On and on she ran through the silent streets and the freezing gloom, glimpsing herself run, some madwoman beside herself with panic, frantic knees up, elbows pumping, going every which way and not a one of them the right. Not minding the risk of ice, or skidding on slushy snow, the nasty fall and the broken wrist or leg or worse she was courting. In her peripheral vision she saw Christmas lights coming on, limning gates and fences and hedges, green and silver and yellow, and just beyond these, on the outermost edges of her mind, she feared she saw something else: a black, frozen and crumpled heap lying somewhere she would never get to.
Then she saw more lights, different these ones, not small and twinkly, they were red and blue and flashing. They were travelling in the direction of her parents’ house and slowing as they neared it. Eve ran up to the police car and to the boy in pyjamas on its back seat. He was wet and cold and safe. Someone opened the car door and Billy leapt into her embrace.
He resembled her more than she had known, resembled the boy in The Snowman less than he had thought. This was what Billy’s aborted flight taught them.
✲
In thirty years Billy has gone through his fair share of devices. These days, he speaks through a Toughbook in tablet mode. Eve tells me it’s called that, Toughbook, on account of its resilience; it can survive nasty drops and spills – and Billy. Though, to tell the truth, he’s much less hard on his devices than he used to be, his fingers now so accustomed to the pages and icons that you can scarcely keep up.
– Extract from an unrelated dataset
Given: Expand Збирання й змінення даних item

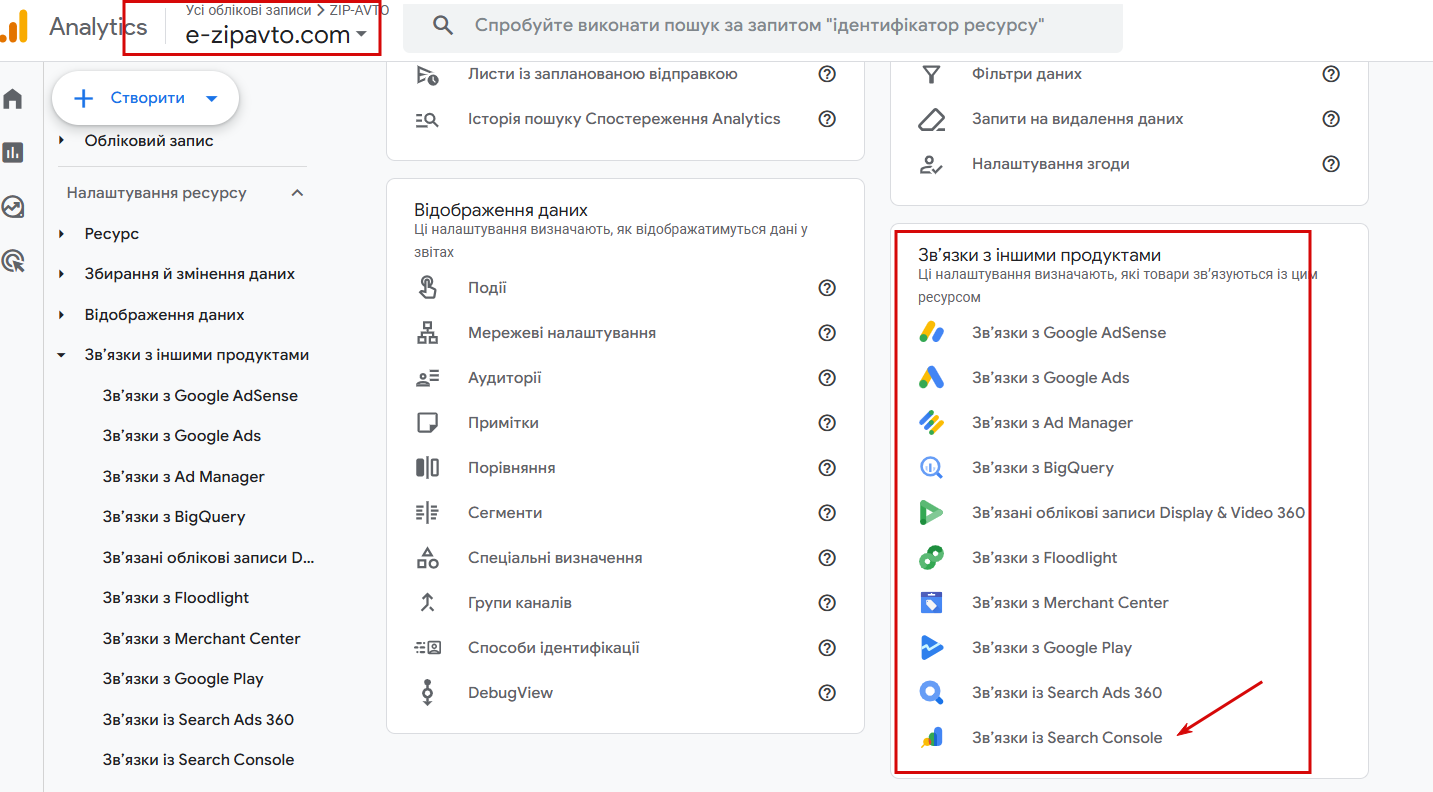Looking at the screenshot, I should (x=62, y=274).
Eve keeps up. She is in what she might reasonably expect to be the Indian summer of her life, still full of energy, still overtaking men and women half her age on the sidewalk. These people. Move any slower and they’d stop!
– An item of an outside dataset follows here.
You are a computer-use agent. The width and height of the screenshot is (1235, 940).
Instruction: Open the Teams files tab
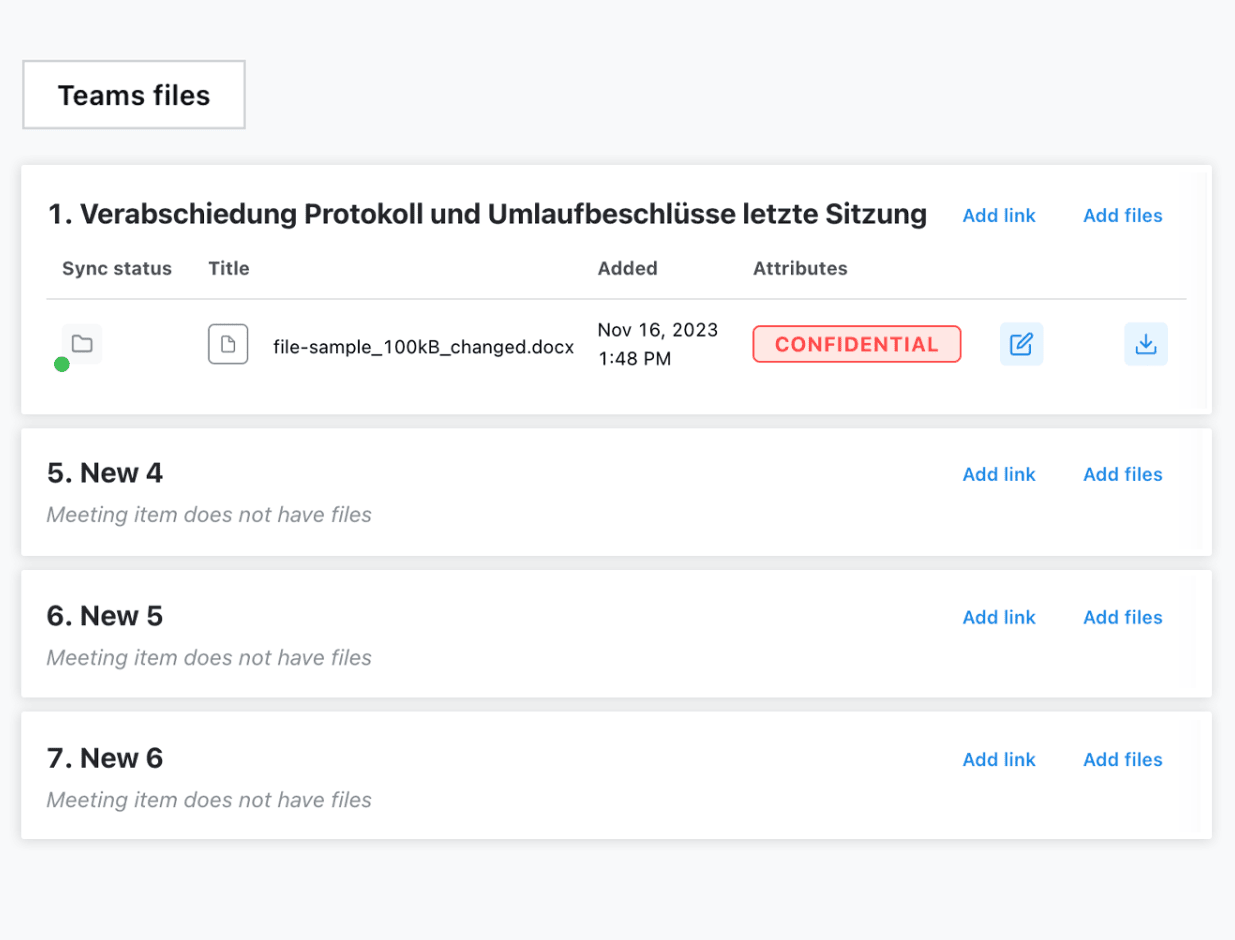[134, 95]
‘Talk me through Billy’s adolescence,’ I say.
‘Oh boy,’ she says. ‘Those were bleak years.’
She remembers nights opening her eyes on her disappointingly dark bedroom, only thirty minutes or an hour lighter than the last time she had opened them, and climbing out of bed because she’d hear Billy up and about, thumping his teenage feet the width and length of the corridor. He could continue like that for hours, it seemed, over miles of corridor. How much further before he reached her wits’ end? So frazzled, in those instants, she didn’t know up from down. Nothing else for it but to wait for the sound of footsteps to recede. Or for sleep to reclaim her first.
He’d started having pain some months before, when he was sixteen, inexpressible, unlocatable pain, and she and Matt had had no rest, taking him to this and that medical department. It might be his wisdom teeth, they had thought. Or his periodic acid reflux. The dentist’s X-ray, though, had come up blank, as had the Ear, Nose and Throat man’s examinations. The doctors might have hoped Billy’s device could tell them where exactly he was hurting. But Billy didn’t seem to know where to press or point.
The pain was mysterious. It came and went. When it came and stayed it could walk him for hours at night along the corridors or in the kitchen.
Who sleeps much anyway? Eve mused on those exhausting nights. (Aside from Matt, the lucky log.) Not babies who wake in raging tears or young lovers in the throes of passion. Certainly not insomniacs or the elderly. Or those with something on their conscience. Maybe, just maybe, there wasn’t enough sleep in the world to go round. These night thoughts hardly soothed her then, they only caused her to fall even further behind on her fractured sleep. Forget beauty – her sanity sleep was what she needed. But there was never time. Darned if she remembered the last morning she had pushed snooze.
To think she had once feared a life of boredom.